Les Amoraim et la construction du Talmud
Après la Michna, cinq siècles de débat et d'approfondissement, entre Babylone et la terre d'Israël, produisent le Talmud : l'océan qui va porter le peuple juif à travers tout l'exil.
Deux centres : Israël et Babylone
Après Rabbi Yehouda Hanassi, les Sages qui commentent et développent la Michna sont les Amoraim. Deux grands foyers d'étude : la terre d'Israël (Tibériade, Tséfat) et surtout la Babylonie, où de puissantes académies (Soura, Poumbedita, Néhardéa) attirent les meilleurs esprits. La Babylonie, hors de la portée de Rome, devient pour des siècles le coeur battant de l'étude juive.
Les deux Talmuds
De ces débats naissent deux Guemarot (commentaires de la Michna) :
- Le Talmud de Jérusalem (Yerouchalmi), rédigé en terre d'Israël vers 400, plus concis, dans des conditions difficiles.
- Le Talmud de Babylone (Bavli), achevé vers 500 par Rav Achi et Ravina, immense et faisant autorité : c'est LE Talmud, l'objet d'étude central du peuple juif jusqu'à nos jours.

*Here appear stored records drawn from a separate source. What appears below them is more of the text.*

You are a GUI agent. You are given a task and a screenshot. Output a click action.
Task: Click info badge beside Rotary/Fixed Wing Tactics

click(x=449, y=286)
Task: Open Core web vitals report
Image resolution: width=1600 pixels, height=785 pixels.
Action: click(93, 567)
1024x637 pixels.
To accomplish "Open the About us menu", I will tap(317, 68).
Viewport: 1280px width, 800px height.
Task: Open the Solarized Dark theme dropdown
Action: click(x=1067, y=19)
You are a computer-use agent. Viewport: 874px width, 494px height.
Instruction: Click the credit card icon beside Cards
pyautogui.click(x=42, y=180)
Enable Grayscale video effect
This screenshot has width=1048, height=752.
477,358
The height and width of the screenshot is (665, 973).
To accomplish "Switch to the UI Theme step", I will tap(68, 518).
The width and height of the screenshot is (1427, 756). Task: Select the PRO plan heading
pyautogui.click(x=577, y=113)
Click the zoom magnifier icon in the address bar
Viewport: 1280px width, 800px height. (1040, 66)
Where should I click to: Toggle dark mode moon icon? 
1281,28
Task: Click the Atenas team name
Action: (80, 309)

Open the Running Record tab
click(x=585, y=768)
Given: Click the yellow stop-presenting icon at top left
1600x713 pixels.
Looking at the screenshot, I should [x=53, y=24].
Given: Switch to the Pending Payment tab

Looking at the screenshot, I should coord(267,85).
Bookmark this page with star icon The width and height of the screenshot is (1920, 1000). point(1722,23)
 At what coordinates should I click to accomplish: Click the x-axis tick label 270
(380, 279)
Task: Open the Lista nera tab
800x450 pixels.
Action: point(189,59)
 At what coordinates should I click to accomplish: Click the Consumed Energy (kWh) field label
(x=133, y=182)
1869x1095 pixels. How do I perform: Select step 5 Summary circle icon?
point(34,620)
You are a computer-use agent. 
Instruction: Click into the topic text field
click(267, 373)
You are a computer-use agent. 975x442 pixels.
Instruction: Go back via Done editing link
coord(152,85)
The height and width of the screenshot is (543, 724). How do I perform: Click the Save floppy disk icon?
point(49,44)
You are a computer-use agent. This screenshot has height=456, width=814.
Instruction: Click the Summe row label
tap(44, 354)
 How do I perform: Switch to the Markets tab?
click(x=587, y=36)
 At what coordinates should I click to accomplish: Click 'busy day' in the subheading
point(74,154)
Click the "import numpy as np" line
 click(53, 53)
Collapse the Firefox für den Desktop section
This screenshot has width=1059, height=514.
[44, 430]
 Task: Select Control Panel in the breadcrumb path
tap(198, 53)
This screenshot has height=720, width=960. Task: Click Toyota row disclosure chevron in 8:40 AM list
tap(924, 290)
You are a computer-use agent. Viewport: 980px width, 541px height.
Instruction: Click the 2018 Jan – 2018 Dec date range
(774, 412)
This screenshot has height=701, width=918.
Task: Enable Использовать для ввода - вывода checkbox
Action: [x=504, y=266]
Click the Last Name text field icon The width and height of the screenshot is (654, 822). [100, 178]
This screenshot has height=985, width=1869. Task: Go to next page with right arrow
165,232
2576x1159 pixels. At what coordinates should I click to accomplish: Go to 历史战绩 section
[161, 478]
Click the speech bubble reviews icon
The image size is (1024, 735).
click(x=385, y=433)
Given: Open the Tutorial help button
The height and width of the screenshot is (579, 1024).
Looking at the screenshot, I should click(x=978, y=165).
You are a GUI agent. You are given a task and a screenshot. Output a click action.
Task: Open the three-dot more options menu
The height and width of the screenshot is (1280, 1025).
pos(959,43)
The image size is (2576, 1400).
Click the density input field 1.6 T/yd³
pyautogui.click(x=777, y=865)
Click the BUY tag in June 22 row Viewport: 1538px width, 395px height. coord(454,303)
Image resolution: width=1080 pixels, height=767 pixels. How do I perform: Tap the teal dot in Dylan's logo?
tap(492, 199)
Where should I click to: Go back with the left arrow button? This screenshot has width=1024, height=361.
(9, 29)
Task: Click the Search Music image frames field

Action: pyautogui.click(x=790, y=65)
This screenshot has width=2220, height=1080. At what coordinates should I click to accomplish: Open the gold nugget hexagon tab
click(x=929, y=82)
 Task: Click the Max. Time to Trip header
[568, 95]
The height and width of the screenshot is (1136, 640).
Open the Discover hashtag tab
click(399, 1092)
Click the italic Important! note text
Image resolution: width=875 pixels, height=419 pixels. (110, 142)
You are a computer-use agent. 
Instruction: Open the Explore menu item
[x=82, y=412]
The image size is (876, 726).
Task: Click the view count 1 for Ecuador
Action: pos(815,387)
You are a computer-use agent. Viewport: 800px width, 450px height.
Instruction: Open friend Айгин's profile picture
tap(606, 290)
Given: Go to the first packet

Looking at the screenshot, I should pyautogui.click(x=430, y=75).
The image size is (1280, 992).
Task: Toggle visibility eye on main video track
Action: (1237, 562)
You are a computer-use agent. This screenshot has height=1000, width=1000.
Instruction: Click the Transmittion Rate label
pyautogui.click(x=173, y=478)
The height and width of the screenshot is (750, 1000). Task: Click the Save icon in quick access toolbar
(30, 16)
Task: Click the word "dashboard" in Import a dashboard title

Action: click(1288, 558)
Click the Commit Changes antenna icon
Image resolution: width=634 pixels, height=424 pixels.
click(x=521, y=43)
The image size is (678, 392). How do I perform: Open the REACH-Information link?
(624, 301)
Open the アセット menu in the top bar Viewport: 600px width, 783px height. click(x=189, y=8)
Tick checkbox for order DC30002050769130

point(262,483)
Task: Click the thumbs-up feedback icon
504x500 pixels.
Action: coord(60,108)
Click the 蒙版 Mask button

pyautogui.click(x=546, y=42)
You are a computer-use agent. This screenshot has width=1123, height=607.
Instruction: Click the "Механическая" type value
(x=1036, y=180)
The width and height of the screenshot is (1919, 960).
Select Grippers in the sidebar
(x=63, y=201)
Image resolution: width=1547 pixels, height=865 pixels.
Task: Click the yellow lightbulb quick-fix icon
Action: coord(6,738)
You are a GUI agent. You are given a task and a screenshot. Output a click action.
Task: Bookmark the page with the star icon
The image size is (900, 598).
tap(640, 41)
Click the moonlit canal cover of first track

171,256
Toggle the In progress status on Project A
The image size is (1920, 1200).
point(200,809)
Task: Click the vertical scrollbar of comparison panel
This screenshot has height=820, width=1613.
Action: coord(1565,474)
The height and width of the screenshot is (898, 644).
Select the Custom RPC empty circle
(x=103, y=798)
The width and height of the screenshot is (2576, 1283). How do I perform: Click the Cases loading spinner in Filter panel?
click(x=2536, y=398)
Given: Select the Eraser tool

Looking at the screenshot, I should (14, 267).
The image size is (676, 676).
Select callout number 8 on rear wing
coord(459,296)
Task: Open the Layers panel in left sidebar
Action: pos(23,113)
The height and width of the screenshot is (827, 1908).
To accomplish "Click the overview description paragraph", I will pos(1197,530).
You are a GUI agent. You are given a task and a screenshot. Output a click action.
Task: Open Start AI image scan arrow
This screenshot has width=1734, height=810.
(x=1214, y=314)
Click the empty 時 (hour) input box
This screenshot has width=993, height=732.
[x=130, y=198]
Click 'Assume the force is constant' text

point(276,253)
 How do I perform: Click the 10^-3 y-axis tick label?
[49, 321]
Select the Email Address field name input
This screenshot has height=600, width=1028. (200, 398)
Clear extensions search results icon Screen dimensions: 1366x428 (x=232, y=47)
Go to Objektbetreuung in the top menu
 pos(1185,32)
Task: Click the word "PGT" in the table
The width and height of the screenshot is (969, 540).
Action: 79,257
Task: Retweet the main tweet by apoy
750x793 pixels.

Michna + Guemara = le Talmud : non un code, mais un océan de discussions où la question vaut la réponse, qui forme l'esprit autant qu'il informe.
Le Talmud, patrie portative
C'est là le miracle : privé de terre, de Temple et de souveraineté, le peuple juif se donne une patrie dans un livre. Où qu'il aille en exil, il emporte le Talmud, l'étudie, en vit, s'y retrouve. Le poète l'a dit : la Torah devint la « patrie portative » du Juif. Cette étude commune, du Maroc à la Pologne, maintiendra l'unité d'un peuple éclaté sur trois continents pendant deux mille ans.